The observables to be called at each new iterate.

nonproc_constraints: list[MDOFunction]

The non-processed constraints.

nonproc_new_iter_observables: list[MDOFunction]

The non-processed observables to be called at each new iterate.

nonproc_objective: MDOFunction

The non-processed objective function.

nonproc_observables: list[MDOFunction]

The non-processed observables.

property objective: gemseo.core.mdofunctions.mdo_function.MDOFunction

The objective function.

observables: list[MDOFunction]

The observables.

property parallel_differentiation: bool

Whether to approximate the derivatives in parallel.
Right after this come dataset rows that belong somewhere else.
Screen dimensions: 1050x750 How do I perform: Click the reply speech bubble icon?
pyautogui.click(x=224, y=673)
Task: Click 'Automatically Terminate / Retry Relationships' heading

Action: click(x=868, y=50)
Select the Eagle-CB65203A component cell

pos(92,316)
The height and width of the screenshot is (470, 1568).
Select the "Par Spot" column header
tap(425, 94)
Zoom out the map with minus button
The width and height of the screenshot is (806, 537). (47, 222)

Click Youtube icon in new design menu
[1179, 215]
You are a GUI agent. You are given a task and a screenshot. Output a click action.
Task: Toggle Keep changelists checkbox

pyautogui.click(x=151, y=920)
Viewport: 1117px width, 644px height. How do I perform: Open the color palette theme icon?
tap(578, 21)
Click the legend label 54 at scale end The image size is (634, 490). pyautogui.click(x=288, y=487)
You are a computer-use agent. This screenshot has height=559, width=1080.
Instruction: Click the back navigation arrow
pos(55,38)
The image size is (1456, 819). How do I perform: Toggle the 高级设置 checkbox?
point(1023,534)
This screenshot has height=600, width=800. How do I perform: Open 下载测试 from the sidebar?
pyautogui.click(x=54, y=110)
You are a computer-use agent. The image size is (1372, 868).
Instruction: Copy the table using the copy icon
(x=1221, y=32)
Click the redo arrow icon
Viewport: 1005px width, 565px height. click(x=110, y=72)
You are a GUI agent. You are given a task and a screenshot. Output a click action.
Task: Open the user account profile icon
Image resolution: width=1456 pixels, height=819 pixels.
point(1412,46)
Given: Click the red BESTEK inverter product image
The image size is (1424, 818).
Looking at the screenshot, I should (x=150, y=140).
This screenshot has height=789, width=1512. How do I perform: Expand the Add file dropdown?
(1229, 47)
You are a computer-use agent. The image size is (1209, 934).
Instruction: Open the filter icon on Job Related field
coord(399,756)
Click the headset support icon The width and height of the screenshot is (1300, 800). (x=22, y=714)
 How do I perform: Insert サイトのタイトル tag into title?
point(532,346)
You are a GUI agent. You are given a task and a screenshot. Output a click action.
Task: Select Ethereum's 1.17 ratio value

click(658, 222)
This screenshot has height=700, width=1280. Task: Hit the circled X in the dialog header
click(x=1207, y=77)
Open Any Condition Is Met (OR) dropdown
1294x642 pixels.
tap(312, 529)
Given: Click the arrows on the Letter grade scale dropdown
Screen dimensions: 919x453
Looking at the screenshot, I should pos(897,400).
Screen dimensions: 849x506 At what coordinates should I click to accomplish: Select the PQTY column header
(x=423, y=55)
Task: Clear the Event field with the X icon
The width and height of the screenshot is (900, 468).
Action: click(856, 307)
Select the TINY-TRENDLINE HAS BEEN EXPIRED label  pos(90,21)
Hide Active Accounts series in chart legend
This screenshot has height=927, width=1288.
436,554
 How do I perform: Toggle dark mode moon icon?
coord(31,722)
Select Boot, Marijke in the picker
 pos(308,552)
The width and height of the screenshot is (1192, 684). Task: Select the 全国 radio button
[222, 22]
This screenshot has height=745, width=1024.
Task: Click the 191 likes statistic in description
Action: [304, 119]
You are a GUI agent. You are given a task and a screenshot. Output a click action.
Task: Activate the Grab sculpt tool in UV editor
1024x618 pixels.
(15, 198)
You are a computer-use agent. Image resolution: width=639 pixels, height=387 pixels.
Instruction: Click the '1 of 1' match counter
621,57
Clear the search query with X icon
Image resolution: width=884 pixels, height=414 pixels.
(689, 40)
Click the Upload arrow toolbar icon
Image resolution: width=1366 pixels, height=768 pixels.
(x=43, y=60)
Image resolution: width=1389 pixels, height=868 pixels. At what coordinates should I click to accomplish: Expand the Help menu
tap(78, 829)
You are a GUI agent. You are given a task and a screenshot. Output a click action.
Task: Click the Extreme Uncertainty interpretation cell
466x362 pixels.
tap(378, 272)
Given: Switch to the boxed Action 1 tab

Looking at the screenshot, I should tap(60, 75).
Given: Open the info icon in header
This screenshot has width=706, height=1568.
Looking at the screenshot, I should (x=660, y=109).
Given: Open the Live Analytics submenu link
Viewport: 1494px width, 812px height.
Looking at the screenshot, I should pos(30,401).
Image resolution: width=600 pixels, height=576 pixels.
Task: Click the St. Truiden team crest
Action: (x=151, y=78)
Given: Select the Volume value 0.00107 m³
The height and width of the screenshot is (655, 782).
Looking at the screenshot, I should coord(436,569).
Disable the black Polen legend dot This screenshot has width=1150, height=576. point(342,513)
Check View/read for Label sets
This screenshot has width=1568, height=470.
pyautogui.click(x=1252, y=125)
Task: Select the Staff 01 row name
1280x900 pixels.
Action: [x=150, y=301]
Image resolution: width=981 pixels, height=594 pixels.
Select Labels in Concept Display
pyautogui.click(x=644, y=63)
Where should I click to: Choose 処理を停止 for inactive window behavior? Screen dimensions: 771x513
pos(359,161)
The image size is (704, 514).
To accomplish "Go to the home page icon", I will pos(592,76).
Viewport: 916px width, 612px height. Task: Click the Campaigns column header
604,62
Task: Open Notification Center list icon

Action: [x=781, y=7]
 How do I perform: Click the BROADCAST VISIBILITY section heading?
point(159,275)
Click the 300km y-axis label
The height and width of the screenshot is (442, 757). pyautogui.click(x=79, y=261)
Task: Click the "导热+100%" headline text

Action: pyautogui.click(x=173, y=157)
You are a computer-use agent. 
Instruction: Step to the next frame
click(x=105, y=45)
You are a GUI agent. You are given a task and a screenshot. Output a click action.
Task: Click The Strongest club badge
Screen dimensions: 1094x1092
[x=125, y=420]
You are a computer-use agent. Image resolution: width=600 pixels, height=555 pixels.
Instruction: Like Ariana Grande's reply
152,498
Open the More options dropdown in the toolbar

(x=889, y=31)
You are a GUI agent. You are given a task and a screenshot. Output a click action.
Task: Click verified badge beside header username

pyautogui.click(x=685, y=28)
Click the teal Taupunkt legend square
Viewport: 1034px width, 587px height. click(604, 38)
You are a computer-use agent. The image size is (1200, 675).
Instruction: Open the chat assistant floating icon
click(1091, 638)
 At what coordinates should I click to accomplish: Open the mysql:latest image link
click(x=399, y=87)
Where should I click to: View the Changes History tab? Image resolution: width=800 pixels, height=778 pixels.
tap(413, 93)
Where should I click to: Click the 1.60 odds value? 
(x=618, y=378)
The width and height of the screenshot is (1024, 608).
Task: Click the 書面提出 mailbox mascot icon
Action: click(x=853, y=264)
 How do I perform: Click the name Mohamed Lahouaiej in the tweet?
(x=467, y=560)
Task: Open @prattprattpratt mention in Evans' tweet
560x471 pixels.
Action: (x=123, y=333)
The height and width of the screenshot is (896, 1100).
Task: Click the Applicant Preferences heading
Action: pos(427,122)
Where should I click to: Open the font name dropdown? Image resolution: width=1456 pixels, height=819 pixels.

property parallel_differentiation_options: bool

The options to approximate the derivatives in parallel.

pb_type: str

The type of optimization problem.

preprocess_options: dict

The options to pre-process the functions.

solution: OptimizationResult

The solution of the optimization problem.

stop_if_nan: bool

Whether the optimization stops when a function returns NaN.

use_standardized_objective: bool

Whether to use standardized objective for logging and post-processing.

The standardized objective corresponds to the original one expressed as a cost function to minimize. A DriverLib works with this standardized objective and the Database stores its values. However, for convenience, it may be more relevant to log the expression and the values of the original objective.